**Written exercise**
According to the post on exponential smoothing, which forms of the method are the most basic?

This post is about Exponential Smoothing method, a prediction method for time series data. There are many forms of Exponential Smoothing method and the most basic ones are Single, Double and Triple (Holt-Winters) Exponential Smoothing. Some of the Exponential Smoothing forms can be written as ARIMA model; some of them can not and vice versa. Compared to ARIMA model, Exponential Smoothing method do not have strong model assumptions and it also can not add explanatory variables in the algorithm. However, it is because of its loose model restrictions, Exponential Smoothing can be calculated really fast which is good when you need to predict the value of the next really small period of time like next minute or next five minutes (the time is so short for you to fit a complete ARIMA model). hod.

This post is my note about learning Exponential Smoothing. All the contents in this post are based on my reading on many resources which are listed in the References part.

References

Details

  • Notations
    Define

\[ \begin{align} y_t &: \text{the observed data in time }t \\[5pt] \hat{y_t} &: \text{the predicted data in time }t \\[5pt] h &: \text{Number of periods for forecasting} \end{align} \]

  • Stationary Data
    The following graph and explanations can be found in the post, A Complete Tutorial on Time Series Modeling in R which is from the blog, Analytics Vidhya.

    1. The mean of the series data should be constant and can not be explained by time
    2. The variance of the series data should be constant and can not be explained by time
    3. The covariance of the series data should be constant and can not be explained by time
  • Single Exponential Smoothing
    • Data Assumptions:
      \[\{y_t,\; t=1,2,...\}\] is a stationary time series which has properties that \(P(Y_{t_1})=P(Y_{t_2}),\; \forall t_1,\,t_2=1,2,...\) and then \(E(Y_{t_1})=E(Y_{t_2}),\; \forall t_1,\,t_2=1,2,...\).
    if(!require("forecast")) install.packages("forecast")
    library(forecast)
    mean = 100
    set.seed(123)
    res = rnorm(n = 240, mean = 0, sd = 5)
    myvector = mean + res
    dat = ts(myvector, start=c(2017, 1), frequency=12)

(Records on finding words and elements)
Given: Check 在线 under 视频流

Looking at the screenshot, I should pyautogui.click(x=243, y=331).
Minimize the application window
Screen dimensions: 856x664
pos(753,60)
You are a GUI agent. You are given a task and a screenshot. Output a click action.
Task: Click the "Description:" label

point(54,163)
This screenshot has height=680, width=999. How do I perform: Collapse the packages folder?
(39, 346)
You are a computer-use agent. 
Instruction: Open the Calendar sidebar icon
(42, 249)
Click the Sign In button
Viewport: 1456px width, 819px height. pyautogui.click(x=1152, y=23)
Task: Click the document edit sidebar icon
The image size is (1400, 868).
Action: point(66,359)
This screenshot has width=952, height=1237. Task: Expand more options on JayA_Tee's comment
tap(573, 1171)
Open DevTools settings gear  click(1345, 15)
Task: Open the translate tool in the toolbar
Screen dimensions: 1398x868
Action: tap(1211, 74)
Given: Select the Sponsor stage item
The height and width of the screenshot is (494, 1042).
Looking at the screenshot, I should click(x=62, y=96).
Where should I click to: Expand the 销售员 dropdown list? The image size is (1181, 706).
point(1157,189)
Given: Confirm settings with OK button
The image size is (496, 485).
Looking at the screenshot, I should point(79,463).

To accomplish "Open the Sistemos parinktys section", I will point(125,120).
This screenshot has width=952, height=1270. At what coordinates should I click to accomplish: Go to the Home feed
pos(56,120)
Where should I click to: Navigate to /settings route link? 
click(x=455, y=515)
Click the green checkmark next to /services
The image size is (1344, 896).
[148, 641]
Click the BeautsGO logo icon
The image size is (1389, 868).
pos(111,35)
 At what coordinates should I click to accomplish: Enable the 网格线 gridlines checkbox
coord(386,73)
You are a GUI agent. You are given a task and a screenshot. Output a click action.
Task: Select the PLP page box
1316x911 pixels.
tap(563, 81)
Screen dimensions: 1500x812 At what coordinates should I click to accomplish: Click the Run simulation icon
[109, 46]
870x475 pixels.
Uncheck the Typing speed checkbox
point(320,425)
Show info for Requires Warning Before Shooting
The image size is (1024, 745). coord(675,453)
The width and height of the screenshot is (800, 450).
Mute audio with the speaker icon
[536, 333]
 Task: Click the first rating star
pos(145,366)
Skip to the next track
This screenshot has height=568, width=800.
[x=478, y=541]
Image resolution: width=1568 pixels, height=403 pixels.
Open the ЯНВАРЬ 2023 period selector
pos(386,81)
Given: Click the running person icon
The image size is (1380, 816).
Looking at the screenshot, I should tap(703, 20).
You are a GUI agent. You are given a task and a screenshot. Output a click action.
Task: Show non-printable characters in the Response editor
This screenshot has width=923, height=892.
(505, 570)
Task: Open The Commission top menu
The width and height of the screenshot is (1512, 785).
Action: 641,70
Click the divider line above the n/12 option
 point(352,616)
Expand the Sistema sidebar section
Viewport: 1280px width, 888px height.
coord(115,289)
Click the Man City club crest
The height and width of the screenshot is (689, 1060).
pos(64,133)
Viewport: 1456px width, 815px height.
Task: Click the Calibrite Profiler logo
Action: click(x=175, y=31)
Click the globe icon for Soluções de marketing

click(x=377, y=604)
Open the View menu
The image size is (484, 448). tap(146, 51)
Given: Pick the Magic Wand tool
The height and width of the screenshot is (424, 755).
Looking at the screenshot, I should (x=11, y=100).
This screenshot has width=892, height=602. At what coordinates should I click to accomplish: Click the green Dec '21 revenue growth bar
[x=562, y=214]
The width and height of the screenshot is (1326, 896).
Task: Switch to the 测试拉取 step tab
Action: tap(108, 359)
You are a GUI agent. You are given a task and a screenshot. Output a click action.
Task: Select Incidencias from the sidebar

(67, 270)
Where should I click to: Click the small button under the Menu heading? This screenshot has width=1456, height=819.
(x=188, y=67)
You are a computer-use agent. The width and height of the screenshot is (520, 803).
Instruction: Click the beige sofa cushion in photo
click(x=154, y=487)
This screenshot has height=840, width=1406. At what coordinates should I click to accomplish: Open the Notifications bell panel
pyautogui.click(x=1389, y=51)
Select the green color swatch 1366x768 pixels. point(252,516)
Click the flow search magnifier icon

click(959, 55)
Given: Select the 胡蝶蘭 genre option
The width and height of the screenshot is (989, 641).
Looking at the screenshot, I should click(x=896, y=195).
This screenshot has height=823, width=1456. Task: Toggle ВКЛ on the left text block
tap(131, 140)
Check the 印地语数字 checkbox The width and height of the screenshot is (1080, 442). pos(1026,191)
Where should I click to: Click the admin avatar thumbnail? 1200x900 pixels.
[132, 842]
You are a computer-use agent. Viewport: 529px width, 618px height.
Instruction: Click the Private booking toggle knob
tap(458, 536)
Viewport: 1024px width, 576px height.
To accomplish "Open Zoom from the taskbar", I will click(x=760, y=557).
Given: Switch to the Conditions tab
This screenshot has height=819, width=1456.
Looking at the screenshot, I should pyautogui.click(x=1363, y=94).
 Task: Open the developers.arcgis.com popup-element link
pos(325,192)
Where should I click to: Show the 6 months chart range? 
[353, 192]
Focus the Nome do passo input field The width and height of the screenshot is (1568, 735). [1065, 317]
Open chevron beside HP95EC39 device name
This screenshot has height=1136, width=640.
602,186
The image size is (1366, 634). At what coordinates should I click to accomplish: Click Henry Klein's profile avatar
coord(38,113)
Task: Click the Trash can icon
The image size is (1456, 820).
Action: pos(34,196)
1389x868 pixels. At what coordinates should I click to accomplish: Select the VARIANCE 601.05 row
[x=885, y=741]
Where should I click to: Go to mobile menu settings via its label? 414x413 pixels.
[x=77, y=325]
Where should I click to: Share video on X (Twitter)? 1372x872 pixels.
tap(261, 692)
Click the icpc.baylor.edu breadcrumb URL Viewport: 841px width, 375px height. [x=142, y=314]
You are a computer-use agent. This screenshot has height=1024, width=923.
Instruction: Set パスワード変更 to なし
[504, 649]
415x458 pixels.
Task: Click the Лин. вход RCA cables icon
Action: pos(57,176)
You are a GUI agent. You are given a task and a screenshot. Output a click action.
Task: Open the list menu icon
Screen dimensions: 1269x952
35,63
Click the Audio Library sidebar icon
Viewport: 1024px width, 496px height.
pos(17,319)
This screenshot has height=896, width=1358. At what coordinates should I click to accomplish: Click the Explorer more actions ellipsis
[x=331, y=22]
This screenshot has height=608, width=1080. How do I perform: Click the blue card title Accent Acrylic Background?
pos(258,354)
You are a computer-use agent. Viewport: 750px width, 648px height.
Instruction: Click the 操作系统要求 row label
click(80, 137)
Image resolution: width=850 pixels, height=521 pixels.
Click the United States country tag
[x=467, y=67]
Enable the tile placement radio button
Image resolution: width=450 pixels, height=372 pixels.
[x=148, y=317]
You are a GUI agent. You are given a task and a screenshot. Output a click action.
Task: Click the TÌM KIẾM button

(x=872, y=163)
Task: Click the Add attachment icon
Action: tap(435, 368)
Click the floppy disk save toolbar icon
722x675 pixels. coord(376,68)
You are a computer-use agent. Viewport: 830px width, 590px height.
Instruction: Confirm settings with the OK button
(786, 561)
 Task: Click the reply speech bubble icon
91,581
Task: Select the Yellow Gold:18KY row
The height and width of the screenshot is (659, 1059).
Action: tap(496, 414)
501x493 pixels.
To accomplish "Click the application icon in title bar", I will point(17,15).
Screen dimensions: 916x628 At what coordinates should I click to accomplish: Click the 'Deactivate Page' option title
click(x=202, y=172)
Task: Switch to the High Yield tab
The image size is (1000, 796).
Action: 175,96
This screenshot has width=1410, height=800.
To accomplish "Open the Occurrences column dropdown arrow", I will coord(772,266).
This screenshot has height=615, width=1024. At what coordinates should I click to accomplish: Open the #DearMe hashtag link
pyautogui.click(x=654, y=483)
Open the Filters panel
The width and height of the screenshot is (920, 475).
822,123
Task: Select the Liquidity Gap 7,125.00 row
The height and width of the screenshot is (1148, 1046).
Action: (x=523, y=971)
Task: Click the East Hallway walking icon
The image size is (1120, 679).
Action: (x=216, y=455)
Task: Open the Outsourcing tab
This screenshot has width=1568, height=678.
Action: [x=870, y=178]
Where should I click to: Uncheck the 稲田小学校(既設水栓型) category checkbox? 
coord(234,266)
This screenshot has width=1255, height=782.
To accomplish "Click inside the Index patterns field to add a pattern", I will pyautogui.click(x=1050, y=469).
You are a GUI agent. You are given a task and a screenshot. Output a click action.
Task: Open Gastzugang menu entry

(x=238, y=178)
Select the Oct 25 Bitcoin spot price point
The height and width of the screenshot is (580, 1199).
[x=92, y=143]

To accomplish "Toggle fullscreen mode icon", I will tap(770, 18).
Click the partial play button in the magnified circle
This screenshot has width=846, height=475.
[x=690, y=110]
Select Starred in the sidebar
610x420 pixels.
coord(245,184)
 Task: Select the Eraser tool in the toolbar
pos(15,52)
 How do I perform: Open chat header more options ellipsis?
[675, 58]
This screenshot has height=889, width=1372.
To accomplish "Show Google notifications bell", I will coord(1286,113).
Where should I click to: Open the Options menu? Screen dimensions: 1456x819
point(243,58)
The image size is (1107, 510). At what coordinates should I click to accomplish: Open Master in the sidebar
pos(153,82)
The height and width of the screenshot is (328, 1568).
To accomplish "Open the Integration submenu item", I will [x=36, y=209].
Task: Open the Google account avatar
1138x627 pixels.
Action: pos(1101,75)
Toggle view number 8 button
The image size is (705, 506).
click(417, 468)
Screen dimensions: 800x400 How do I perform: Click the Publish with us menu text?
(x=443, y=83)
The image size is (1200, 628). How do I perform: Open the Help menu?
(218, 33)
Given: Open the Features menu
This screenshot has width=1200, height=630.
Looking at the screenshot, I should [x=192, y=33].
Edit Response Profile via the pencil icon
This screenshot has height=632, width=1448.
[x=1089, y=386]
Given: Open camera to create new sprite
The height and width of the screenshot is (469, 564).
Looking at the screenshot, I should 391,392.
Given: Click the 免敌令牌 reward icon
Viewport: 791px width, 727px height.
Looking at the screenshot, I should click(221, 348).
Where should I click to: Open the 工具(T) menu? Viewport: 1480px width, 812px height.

**Answer for the task**
Single, Double and Triple (Holt-Winters) Exponential Smoothing.